How much of what we have learned is accurate? Will we ever know? Should we even be allowed to ask these questions or should we, in our benevolence close the books on this chapter and mark it "Case Closed"?
I would suggest that if our interest is in preventing another "Holocaust," we might want to investigate at greater length the actual reasons that precipitated such an event. I may not know everything about mankind, but I know one thing: it is nearly impossible to motivate an entire nation to do anything good for itself, never mind something horrific and self-destructive. In this country less than fifty percent of those who qualify vote for the candidate of their choice in a presidential election. How is it that Adolph Hitler was able to rouse a nation from depression and send it into a world conflict if those who followed had no motivation other than blindly following a rabid carpet chewer? The answer is that it wouldn't have been possible, unless they did have a reason and one that was worth sacrificing everything to accomplish that end. The problem with most historians is that they never ask the important questions. Mr. Irving has, and he lays it out in a compelling manner that leaves us not necessarily with more answers, but certainly with more questions.
Why would German high command in encrypted communications, specifically tell an Eastern Front commander that the Jews arriving on an eastbound train from Berlin, "Were not to be liquidated." This same group arrived not only with several weeks of provisions, but with "appliances" as well.

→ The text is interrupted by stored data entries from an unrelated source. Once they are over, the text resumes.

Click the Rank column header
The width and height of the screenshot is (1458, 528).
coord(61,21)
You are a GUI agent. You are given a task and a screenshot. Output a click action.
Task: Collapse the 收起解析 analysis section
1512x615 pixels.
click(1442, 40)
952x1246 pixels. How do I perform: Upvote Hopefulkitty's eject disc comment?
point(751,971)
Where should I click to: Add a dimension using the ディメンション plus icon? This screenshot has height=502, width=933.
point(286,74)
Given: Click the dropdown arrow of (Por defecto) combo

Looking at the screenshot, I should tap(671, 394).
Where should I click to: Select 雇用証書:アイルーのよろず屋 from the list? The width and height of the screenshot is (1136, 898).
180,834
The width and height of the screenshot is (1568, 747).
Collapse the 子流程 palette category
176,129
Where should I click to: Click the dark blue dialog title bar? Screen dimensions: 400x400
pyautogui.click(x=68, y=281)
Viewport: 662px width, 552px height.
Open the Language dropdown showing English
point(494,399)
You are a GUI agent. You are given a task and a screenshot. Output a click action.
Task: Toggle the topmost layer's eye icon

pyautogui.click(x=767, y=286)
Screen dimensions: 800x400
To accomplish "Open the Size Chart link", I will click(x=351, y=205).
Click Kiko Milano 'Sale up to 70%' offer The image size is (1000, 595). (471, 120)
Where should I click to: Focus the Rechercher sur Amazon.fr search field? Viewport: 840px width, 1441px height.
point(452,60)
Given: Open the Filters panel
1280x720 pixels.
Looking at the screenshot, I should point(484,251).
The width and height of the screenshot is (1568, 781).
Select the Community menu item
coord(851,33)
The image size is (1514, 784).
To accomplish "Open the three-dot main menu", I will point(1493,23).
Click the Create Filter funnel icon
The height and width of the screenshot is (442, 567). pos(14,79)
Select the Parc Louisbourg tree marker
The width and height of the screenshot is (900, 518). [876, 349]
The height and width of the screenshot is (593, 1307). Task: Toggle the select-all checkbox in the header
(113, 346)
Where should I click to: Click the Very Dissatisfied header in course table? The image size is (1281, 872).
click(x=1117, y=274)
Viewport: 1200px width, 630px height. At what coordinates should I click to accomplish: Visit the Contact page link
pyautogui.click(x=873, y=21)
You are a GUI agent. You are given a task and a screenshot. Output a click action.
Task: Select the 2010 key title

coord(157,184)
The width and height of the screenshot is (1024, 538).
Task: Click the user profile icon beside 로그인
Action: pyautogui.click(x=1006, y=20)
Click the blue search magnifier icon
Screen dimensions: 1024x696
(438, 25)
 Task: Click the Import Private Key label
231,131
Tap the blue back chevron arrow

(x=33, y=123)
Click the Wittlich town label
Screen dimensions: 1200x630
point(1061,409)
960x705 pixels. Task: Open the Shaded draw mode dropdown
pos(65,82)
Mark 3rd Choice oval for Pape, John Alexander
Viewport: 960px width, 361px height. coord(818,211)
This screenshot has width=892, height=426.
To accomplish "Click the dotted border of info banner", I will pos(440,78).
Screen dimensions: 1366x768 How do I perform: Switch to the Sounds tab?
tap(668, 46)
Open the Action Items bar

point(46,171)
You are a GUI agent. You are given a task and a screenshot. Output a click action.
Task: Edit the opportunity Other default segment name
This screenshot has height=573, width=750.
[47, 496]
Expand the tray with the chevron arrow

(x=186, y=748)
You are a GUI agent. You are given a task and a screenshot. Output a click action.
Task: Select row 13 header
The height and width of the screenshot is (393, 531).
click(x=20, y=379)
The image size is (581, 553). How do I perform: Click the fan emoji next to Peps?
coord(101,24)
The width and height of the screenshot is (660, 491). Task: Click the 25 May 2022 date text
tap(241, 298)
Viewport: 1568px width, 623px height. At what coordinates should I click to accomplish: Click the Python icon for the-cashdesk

That group of nine hundred souls was in fact liquidated and the field commander was returned to Berlin to be dealt with by Heinrich Himmler (right). While stories such as this one do not exactly exonerate the Nazis, they do raise questions about policy. and these are the questions that are routinely dismissed by those who either don't care or those who care, but prefer to adhere to a story that serves their ends better than one that has been revised.
Did Hitler have a policy to liquidate the Jews? Did Hitler intend on carrying his war and the Third Reich across the globe? Was the Nazi state the goal or merely a platform for Global domination? As we move even further from the fray the opportunities to clarify pertinent details of the Second World War becomes even more difficult. Unless individuals like Mr. Irving are allowed, in fact encouraged to continue their important work, we will continue to move further from 1945 and inexorably closer, ever closer, to 1984.